→ RECORDS:
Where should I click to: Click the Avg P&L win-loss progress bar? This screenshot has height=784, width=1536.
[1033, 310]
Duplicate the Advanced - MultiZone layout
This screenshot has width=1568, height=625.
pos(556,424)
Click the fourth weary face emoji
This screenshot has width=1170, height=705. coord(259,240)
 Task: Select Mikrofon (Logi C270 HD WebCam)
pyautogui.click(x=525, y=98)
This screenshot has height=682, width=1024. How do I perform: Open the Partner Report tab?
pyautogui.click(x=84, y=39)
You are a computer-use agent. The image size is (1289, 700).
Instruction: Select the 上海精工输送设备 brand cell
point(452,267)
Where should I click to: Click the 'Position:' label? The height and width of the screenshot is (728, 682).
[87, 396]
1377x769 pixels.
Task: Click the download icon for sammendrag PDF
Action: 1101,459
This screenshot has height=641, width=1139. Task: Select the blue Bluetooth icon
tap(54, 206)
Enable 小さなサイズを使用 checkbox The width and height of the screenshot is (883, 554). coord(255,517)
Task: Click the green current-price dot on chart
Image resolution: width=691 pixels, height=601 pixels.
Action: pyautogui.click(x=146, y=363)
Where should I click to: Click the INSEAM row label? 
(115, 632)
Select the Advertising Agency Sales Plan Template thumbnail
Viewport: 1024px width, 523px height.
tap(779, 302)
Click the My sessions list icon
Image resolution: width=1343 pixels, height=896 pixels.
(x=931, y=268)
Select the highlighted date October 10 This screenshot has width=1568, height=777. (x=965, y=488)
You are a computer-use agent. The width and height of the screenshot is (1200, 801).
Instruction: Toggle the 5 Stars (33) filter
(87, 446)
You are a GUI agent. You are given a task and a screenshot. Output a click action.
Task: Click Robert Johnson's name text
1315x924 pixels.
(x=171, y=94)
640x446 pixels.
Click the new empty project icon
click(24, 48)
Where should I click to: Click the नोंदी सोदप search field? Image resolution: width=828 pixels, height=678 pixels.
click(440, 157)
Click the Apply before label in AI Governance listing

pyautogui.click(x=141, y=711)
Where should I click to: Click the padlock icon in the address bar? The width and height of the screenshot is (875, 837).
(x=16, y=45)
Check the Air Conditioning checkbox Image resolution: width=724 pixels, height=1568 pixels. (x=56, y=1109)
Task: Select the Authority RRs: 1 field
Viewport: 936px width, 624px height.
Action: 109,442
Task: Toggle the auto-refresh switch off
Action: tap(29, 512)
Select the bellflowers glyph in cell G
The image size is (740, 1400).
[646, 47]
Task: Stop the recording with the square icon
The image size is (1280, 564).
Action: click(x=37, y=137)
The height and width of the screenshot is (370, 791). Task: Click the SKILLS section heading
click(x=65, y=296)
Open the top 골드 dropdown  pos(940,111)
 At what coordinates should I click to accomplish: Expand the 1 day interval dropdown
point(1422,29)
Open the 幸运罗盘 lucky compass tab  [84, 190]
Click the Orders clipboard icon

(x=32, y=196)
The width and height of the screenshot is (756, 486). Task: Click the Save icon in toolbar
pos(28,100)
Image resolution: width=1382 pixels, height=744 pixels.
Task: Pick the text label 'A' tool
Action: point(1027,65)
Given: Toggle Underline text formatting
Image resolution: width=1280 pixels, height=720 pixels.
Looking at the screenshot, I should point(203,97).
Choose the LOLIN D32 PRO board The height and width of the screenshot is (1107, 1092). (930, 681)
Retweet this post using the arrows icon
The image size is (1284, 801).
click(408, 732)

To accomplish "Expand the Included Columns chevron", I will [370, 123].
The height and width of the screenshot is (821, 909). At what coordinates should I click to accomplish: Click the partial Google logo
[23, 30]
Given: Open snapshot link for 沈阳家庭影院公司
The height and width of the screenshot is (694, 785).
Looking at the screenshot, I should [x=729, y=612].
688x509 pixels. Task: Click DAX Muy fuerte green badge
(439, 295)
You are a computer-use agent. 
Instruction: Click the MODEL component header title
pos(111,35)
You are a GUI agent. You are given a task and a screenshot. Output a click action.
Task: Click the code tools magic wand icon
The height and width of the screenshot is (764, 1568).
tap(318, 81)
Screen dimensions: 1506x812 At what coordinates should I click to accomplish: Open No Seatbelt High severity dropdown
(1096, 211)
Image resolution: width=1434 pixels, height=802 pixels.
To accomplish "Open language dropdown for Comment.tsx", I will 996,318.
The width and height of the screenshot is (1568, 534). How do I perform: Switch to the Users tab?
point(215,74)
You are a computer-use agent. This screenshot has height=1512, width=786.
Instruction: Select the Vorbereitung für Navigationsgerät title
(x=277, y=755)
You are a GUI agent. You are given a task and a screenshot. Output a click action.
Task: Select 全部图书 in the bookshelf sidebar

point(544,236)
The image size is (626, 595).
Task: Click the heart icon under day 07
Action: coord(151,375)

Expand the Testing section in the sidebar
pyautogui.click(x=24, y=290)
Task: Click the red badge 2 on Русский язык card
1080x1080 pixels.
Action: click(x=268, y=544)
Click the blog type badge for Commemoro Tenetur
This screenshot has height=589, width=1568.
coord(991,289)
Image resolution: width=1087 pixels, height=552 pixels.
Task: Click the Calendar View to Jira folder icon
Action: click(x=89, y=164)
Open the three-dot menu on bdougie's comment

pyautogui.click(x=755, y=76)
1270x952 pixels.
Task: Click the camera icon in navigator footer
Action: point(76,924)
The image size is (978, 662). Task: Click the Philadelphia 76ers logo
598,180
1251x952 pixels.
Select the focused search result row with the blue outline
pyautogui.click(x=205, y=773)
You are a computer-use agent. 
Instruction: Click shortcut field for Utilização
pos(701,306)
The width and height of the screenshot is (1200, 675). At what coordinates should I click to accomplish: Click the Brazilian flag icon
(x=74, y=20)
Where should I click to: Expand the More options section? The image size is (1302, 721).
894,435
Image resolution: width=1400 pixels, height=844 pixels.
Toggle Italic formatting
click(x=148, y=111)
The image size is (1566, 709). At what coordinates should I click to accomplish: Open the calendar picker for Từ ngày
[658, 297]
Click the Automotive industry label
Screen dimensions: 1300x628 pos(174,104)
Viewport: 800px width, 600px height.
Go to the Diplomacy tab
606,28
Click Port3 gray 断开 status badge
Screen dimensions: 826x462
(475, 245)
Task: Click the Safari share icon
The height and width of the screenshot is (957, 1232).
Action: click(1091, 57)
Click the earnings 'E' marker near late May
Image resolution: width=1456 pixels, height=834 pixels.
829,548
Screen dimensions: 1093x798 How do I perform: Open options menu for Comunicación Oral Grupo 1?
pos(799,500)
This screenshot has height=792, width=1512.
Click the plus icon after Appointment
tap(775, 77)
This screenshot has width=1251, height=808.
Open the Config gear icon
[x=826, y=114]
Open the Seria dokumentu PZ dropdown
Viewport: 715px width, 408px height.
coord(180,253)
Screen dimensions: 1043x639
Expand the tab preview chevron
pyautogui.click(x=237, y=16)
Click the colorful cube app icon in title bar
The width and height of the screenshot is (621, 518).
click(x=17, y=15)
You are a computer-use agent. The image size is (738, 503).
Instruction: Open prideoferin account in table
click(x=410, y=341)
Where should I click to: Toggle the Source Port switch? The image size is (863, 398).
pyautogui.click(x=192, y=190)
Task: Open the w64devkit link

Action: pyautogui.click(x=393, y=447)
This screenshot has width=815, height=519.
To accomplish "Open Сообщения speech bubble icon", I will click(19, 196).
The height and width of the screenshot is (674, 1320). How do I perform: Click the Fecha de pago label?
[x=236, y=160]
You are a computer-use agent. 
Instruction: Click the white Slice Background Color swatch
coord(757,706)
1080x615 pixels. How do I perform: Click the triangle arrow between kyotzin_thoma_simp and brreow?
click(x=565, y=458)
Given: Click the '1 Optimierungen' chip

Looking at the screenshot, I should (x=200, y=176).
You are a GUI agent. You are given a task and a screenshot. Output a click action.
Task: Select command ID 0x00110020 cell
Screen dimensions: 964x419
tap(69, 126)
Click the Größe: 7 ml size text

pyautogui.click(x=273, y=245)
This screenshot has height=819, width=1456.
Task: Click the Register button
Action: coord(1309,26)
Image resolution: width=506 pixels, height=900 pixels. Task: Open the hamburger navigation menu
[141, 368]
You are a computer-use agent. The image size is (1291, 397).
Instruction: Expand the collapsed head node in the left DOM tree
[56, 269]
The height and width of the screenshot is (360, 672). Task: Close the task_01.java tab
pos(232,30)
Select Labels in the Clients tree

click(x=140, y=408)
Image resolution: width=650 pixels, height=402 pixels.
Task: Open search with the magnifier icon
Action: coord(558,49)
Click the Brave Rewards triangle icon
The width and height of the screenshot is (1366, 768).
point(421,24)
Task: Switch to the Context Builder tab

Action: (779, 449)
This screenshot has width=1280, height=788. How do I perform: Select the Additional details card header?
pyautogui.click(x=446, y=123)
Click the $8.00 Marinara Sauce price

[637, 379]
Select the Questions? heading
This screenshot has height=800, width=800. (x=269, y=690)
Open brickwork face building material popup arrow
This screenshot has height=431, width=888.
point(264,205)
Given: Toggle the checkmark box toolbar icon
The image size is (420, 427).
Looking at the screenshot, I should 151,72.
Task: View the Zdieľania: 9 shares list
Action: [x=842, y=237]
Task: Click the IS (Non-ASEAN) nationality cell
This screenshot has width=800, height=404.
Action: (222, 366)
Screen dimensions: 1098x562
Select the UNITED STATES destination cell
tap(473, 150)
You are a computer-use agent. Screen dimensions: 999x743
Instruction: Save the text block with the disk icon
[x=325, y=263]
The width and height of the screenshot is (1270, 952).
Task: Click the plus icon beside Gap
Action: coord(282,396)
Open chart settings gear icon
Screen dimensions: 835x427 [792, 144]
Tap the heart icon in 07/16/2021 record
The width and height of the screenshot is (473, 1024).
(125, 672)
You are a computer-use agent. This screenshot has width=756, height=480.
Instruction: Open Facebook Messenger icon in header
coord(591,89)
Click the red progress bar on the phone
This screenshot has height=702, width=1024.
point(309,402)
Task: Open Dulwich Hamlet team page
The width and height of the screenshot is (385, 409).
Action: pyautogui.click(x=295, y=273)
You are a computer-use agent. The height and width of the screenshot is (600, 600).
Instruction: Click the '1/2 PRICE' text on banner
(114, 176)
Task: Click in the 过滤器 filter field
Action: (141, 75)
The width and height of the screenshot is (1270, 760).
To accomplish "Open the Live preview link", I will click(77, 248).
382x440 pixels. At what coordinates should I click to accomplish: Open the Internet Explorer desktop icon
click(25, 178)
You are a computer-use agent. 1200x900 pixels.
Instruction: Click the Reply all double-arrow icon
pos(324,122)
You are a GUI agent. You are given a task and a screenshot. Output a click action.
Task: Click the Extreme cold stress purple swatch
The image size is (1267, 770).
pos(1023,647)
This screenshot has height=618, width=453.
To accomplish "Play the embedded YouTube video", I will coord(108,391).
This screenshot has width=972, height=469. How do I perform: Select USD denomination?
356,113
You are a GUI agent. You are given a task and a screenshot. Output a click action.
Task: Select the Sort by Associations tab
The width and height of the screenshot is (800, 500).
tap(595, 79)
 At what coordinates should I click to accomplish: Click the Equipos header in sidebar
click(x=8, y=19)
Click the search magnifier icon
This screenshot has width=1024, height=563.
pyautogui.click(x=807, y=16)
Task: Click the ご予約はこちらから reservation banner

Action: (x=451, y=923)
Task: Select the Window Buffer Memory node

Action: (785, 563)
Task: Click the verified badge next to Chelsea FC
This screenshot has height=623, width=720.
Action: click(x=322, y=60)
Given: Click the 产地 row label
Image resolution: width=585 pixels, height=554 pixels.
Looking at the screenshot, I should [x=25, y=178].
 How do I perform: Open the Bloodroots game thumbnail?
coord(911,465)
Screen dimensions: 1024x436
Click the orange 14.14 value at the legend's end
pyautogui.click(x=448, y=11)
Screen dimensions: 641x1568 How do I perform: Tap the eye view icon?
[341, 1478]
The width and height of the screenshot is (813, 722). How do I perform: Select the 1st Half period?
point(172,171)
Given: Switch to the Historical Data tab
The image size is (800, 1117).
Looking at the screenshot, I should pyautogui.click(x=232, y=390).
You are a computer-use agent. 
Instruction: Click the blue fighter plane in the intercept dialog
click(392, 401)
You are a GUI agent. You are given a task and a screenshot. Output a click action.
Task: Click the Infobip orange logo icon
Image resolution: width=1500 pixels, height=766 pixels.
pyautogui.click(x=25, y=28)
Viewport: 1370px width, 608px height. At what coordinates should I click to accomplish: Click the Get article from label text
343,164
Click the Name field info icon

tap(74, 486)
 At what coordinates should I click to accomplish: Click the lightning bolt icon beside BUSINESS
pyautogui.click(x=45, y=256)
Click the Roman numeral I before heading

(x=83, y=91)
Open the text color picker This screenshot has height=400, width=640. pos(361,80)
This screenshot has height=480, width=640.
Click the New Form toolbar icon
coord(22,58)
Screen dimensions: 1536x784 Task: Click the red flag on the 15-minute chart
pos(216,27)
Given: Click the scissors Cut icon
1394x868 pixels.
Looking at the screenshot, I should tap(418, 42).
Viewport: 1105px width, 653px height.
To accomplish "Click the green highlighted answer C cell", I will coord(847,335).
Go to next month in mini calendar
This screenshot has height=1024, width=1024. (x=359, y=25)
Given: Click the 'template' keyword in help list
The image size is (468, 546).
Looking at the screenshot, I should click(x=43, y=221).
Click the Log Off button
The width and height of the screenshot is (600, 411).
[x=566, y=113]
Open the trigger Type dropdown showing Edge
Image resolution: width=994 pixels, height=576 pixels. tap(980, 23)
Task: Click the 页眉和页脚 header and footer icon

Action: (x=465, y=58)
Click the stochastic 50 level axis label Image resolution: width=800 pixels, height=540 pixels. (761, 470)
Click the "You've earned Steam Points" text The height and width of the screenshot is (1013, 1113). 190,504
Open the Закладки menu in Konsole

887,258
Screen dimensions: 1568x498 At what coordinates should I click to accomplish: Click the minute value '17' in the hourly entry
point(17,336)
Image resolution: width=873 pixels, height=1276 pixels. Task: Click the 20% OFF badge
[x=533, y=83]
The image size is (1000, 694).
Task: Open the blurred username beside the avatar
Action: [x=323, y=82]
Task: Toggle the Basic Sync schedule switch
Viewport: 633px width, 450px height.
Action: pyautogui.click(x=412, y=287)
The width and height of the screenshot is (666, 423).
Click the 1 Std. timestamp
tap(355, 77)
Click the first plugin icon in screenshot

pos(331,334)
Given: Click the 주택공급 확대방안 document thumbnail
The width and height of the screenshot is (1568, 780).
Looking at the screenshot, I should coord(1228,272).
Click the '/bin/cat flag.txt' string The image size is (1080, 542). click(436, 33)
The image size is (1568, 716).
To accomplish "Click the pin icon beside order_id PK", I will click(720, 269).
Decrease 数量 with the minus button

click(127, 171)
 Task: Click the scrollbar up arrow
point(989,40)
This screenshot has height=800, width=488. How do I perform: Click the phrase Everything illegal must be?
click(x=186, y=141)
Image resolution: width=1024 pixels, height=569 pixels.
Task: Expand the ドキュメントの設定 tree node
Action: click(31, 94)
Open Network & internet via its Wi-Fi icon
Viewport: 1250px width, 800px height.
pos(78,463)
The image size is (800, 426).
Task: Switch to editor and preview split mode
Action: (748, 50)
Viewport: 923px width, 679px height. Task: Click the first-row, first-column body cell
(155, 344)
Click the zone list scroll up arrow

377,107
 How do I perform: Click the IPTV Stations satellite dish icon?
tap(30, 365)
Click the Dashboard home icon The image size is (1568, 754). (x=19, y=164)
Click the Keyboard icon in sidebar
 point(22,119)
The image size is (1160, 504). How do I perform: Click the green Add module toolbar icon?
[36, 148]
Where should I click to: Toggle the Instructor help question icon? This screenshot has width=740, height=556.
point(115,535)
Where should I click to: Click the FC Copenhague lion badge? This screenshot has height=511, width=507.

→ ACTIVITY:
Above are the records. Print exactly, and only, the lines from the line with "You are a computer-use agent. Screen" to the line with "Task: Select the Sort by Associations tab", both inclusive.

→ ANSWER SECTION:
You are a computer-use agent. Screen dimensions: 999x743
Instruction: Save the text block with the disk icon
[x=325, y=263]
The width and height of the screenshot is (1270, 952).
Task: Click the plus icon beside Gap
Action: coord(282,396)
Open chart settings gear icon
Screen dimensions: 835x427 [792, 144]
Tap the heart icon in 07/16/2021 record
The width and height of the screenshot is (473, 1024).
(125, 672)
You are a computer-use agent. This screenshot has width=756, height=480.
Instruction: Open Facebook Messenger icon in header
coord(591,89)
Click the red progress bar on the phone
This screenshot has height=702, width=1024.
point(309,402)
Task: Open Dulwich Hamlet team page
The width and height of the screenshot is (385, 409).
Action: pyautogui.click(x=295, y=273)
You are a computer-use agent. The height and width of the screenshot is (600, 600).
Instruction: Click the '1/2 PRICE' text on banner
(114, 176)
Task: Click in the 过滤器 filter field
Action: (141, 75)
The width and height of the screenshot is (1270, 760).
To accomplish "Open the Live preview link", I will click(77, 248).
382x440 pixels. At what coordinates should I click to accomplish: Open the Internet Explorer desktop icon
click(25, 178)
You are a computer-use agent. 1200x900 pixels.
Instruction: Click the Reply all double-arrow icon
pos(324,122)
You are a GUI agent. You are given a task and a screenshot. Output a click action.
Task: Click the Extreme cold stress purple swatch
The image size is (1267, 770).
pos(1023,647)
This screenshot has height=618, width=453.
To accomplish "Play the embedded YouTube video", I will coord(108,391).
This screenshot has width=972, height=469. How do I perform: Select USD denomination?
356,113
You are a GUI agent. You are given a task and a screenshot. Output a click action.
Task: Select the Sort by Associations tab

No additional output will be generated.